[Stored data]
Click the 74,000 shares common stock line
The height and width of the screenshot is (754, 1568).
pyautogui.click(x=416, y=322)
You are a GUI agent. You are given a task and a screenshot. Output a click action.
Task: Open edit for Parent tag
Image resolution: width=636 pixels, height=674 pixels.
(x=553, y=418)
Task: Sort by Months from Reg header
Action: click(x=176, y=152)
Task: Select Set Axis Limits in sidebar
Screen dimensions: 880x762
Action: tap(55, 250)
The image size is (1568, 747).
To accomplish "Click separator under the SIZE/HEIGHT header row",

## EXERCISE DIRECTIONS
Using the records above, copy exactly the lines from the one containing "Task: Open edit for Parent tag" through the last, inclusive, and nothing else.

## SOLVED EXERCISE
Task: Open edit for Parent tag
Image resolution: width=636 pixels, height=674 pixels.
(x=553, y=418)
Task: Sort by Months from Reg header
Action: click(x=176, y=152)
Task: Select Set Axis Limits in sidebar
Screen dimensions: 880x762
Action: tap(55, 250)
The image size is (1568, 747).
To accomplish "Click separator under the SIZE/HEIGHT header row",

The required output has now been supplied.